AIM OF THE EXERCISE: Drop the pictures; give again exactly the lines from the one holding "You are a computer-use agent." through the end of the data.

GIVEN DATA:
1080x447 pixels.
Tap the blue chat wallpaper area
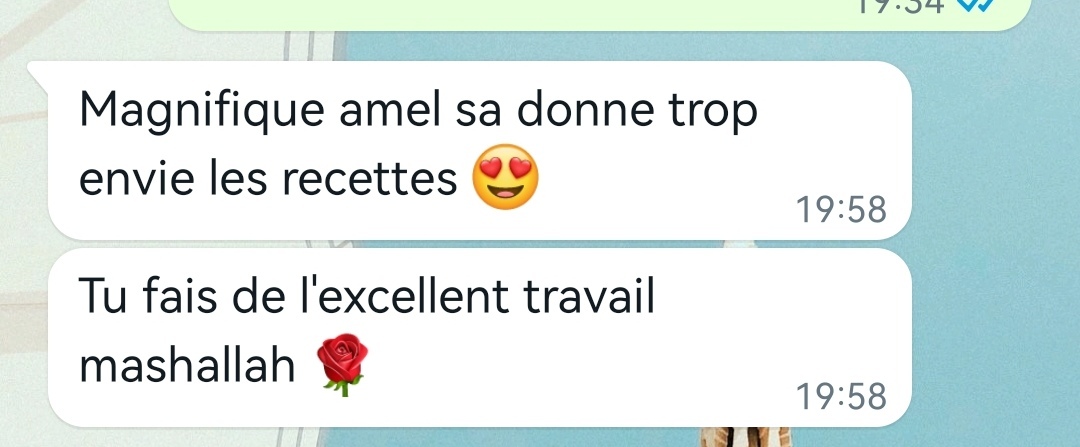[x=995, y=227]
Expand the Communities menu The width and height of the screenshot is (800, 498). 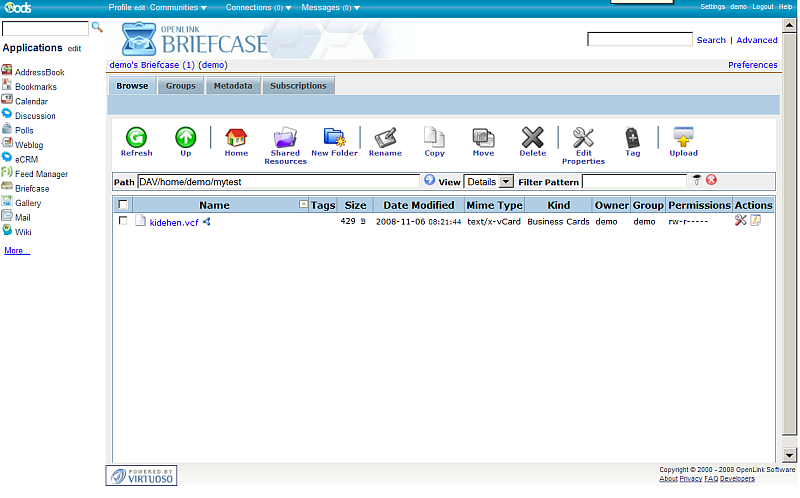click(178, 7)
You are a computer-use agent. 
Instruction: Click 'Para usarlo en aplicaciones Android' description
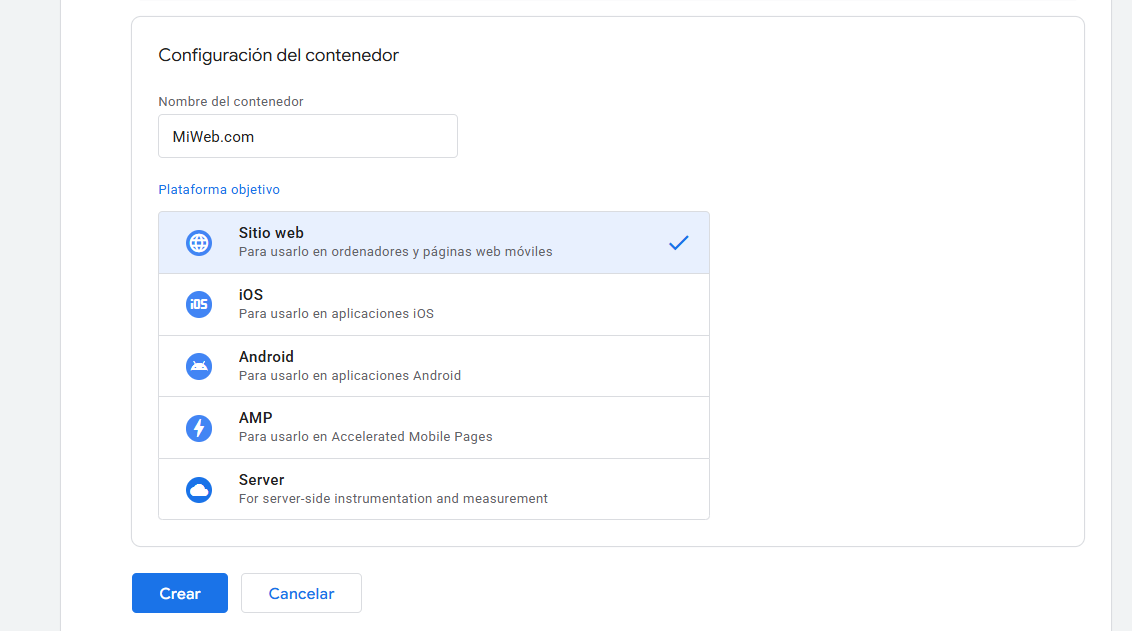point(349,376)
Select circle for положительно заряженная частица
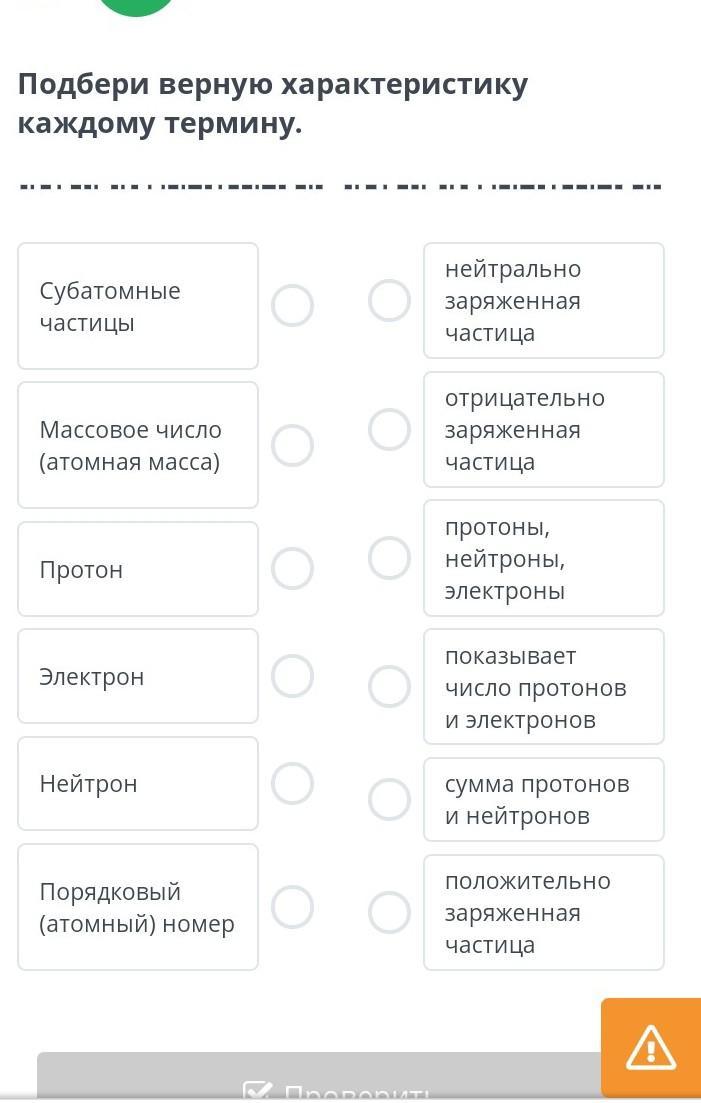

ANSWER TO THE PROBLEM:
You are a computer-use agent. 
Instruction: Click 'Para usarlo en aplicaciones Android' description
point(349,376)
Select circle for положительно заряженная частица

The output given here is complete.